先生は仕事をしてなかった。働く必要が無いからだそうだ。しかし、暇でしょう?と言うと
「君。働くって言う事は自分の時間を売る事だよ。なぜ、お金があるのにそんな事をしなくちゃいけないの?」
そう言って先生は今日も古本屋で何か漁っている。獲物は小説だったり、古い歴史書だったり、古地図だったりする。何でそんな物漁るのかと言うと
「金が掛からないだろう?それにあれの中にはお宝の隠し場所が書かれている事があるんだ。どうだい、暇は潰れる、金は掛からないし、おまけにお宝が手に入るかもしれない。一石三鳥だろう?あははは」
そう言って今日も先生は古本屋を漁っている。


・徳川埋蔵金

ある日、先生から珍しく電話があった。
「遂に見つけたよ!」
かなり興奮している。嫌な予感がした。
「一体何を見つけたんですか?」
「聞いて驚くなよ。

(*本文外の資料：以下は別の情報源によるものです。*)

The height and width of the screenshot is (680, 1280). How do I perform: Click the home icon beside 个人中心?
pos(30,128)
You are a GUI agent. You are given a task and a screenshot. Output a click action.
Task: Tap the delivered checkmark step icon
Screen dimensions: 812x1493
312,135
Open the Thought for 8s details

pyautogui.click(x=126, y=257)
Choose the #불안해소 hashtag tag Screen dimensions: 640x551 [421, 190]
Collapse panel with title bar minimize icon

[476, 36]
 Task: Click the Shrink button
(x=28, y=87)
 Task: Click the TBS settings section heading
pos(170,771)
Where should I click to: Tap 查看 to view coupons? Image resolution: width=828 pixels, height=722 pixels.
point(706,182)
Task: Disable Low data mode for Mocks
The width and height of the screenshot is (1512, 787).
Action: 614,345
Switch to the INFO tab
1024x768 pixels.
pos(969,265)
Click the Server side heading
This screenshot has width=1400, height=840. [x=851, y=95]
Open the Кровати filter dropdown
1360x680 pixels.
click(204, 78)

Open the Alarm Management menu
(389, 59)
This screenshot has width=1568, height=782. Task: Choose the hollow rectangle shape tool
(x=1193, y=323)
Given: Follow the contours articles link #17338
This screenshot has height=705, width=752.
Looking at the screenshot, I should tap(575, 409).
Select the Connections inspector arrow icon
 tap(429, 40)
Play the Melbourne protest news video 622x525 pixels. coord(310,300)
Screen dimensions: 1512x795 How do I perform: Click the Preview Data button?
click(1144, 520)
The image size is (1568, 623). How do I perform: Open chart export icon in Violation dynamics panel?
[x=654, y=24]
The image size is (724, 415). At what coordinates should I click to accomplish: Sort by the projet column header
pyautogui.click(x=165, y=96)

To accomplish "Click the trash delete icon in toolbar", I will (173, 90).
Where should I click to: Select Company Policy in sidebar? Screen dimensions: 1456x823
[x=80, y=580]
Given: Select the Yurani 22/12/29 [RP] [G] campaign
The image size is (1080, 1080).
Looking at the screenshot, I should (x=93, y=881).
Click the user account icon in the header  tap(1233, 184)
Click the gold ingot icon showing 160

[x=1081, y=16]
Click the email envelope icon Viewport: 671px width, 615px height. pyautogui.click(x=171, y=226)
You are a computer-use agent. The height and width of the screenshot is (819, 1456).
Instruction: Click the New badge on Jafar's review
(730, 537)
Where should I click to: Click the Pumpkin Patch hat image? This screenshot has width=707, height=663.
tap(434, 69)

徳川埋蔵金だ!」
また、いつもの悪い癖がでた。僕は嫌々言った。
「その地図が見つかったんですか。おめでとう御座います。でも今度は行きませんよ、僕は」
「ああ、そんな事言っていいの?もうドイツ語訳さないからね」
「…」
どこまで姑息なんだ。このオヤジ。

そう、先生は外国語も趣味としている。但し、暇を持て余しているからだからであり、それゆえ話す事は金が掛かるので出来ない。英語、ドイツ語は大学で学んだからか喋れるが、フランス語、イタリア語、スペイン語は読み書きは出来るが全く喋れない。それに加えスワヒリ語、チベット語も少々読み書きが出来る。全く勿体ない話だ。

「分かりました。その代り20ページ只にして下さいよ」
「良し。早速行こうぜ!」
後期が始まってテストがようやく終わった所なのに、僕は一体どこに連れて行かれるんだろ。自分の語学力の無さに落胆した。


先生は上機嫌で珍しく新幹線に乗った。
「どうしたんですか?新幹線なんて珍しい」
「たまにはブルジョワジーの気分を味わいたくってねえ。それに今日は秘密兵器を持ってきたから。重いんだこれが…」
何かを持ってくれと暗に催促されたが知らんぷりした。
「どうも有難うございます。僕の分まで」
「…うん。付けとくから」
「…」
ちぇ、この糞オヤジどこまでもセコイんだ。仕方なしに秘密兵器を持たされた。ズシリと来る重さだ。お米位は有りそうだ。
複雑な気分で新富士を目指すのだった。


「先生!起きてください!着きましたよ!先生!」
「ううん、えっ!ヤバイ!」
もう少しで乗り過ごす所だった。
「ふー、勘弁してくださいよ。いくら呼んでも起きないんだから」
「ぜーぜーぜーぜー。ちょ、ちょっと休ませてよ。ぜーぜーぜーぜー」
日頃、本ばかり読んで運動しないからだ。冷たく言った。
「置いてきますよ?」
「ぜーぜー鬼!ぜーぜー」

僕たちはバスに乗り本栖湖を目指した。先生はぐったりしている。僕は移り行く景色に心が躍っている。バス乗るなんて久しぶりだ。高校の頃を思い出す。そういや痴漢に間違われて酷い目にあったなー…。急に嫌な事を思い出し暗くなった。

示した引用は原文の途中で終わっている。